▸ THE DATA:
====
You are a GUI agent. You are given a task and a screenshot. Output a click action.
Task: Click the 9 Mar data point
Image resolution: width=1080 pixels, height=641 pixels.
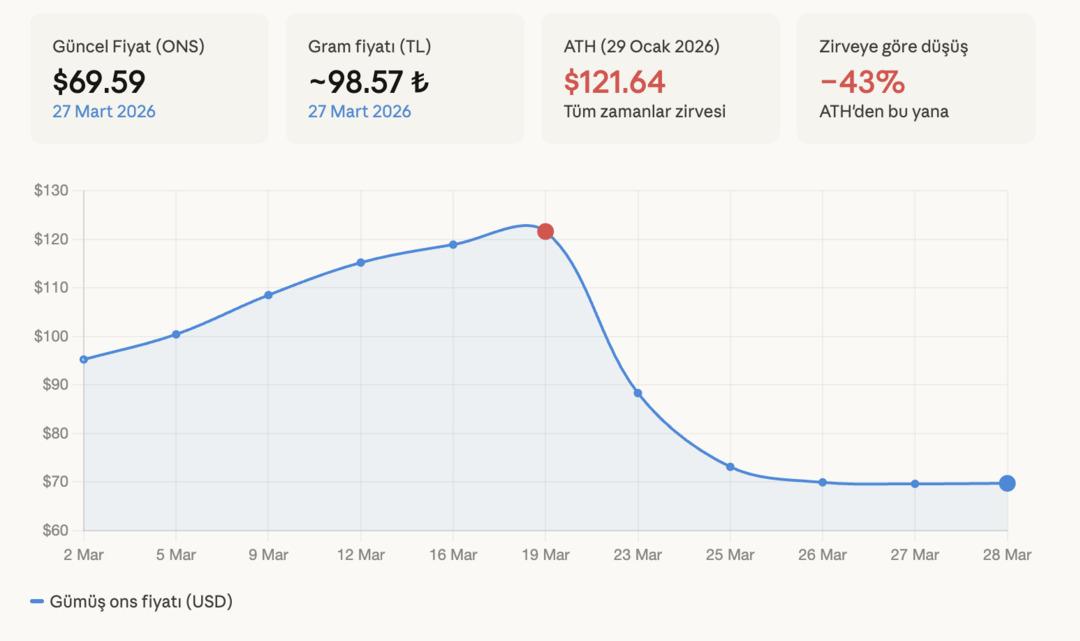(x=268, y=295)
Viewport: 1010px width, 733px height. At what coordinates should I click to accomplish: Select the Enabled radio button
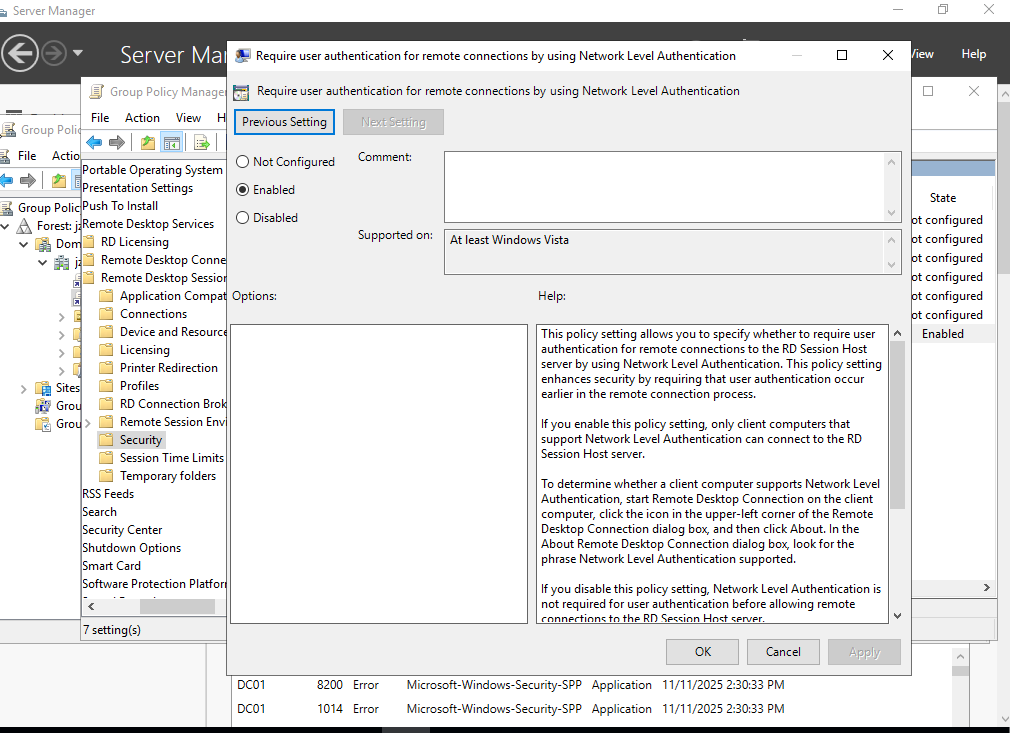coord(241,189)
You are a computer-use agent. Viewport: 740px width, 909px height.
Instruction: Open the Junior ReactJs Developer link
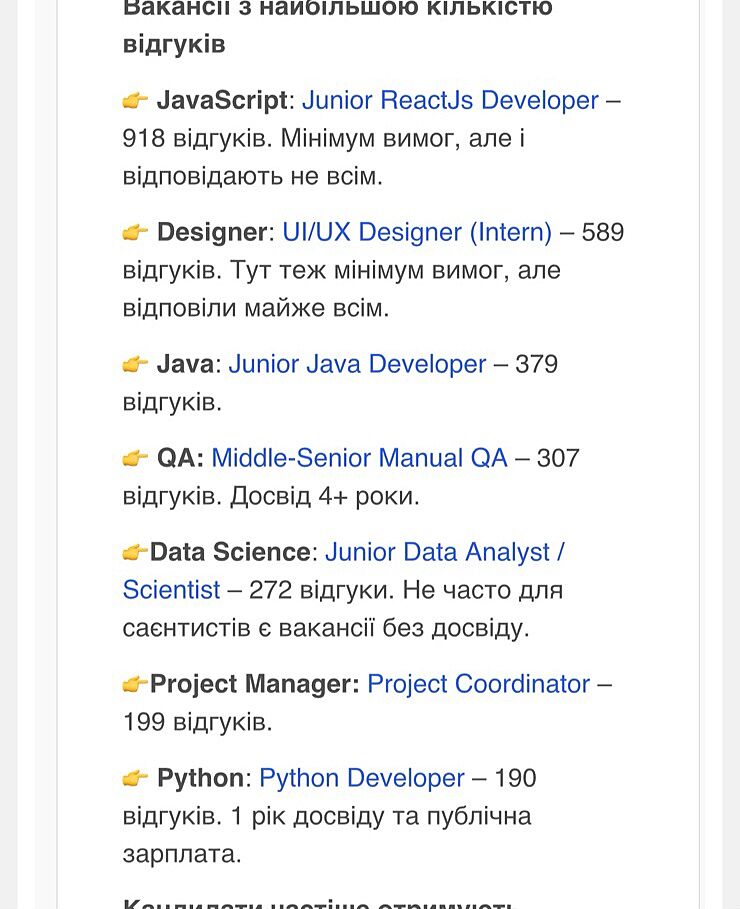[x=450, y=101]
====
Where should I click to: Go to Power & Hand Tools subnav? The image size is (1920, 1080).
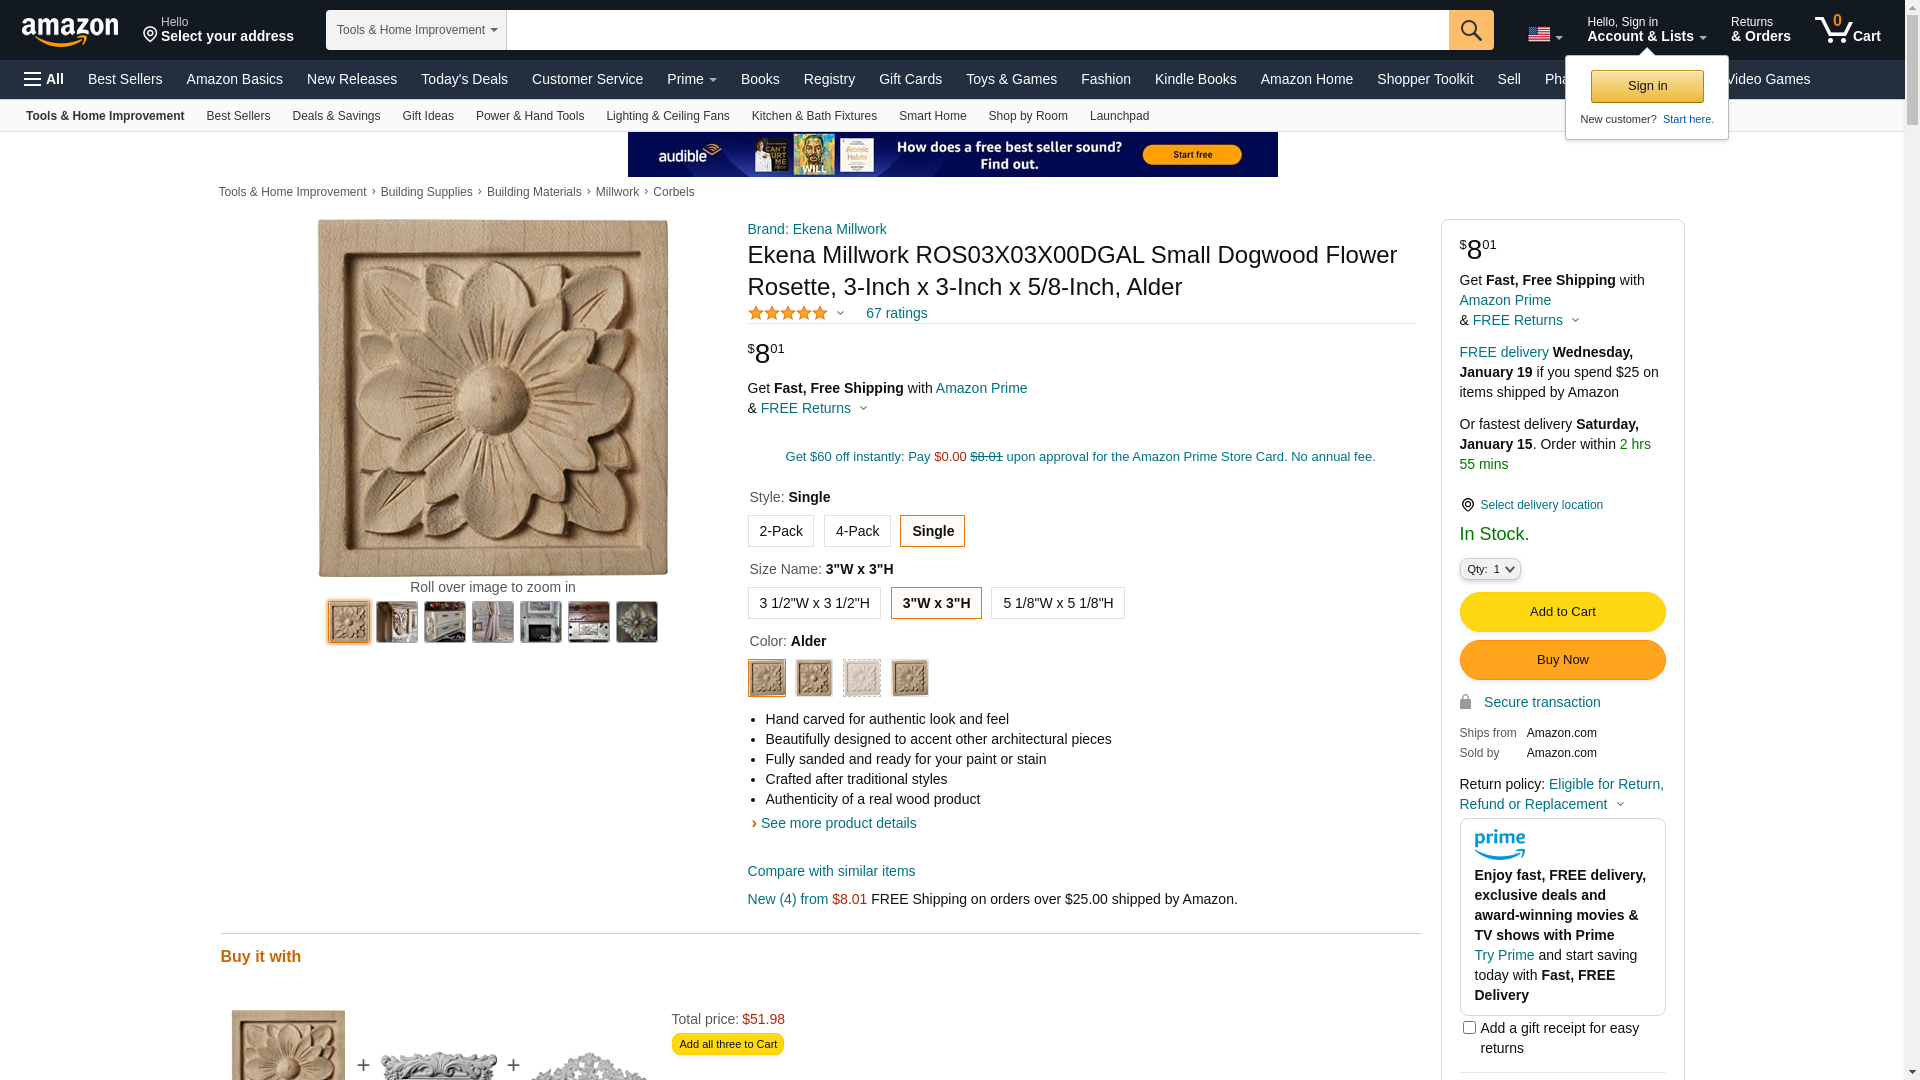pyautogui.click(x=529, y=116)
====
▸ WHAT IS EXPECTED:
In the records above, find each line that mentions the string "agent", then copy it.

▸ OUTPUT:
You are a GUI agent. You are given a task and a screenshot. Output a click action.
You are a computer-use agent. Viewport: 740px width, 909px height.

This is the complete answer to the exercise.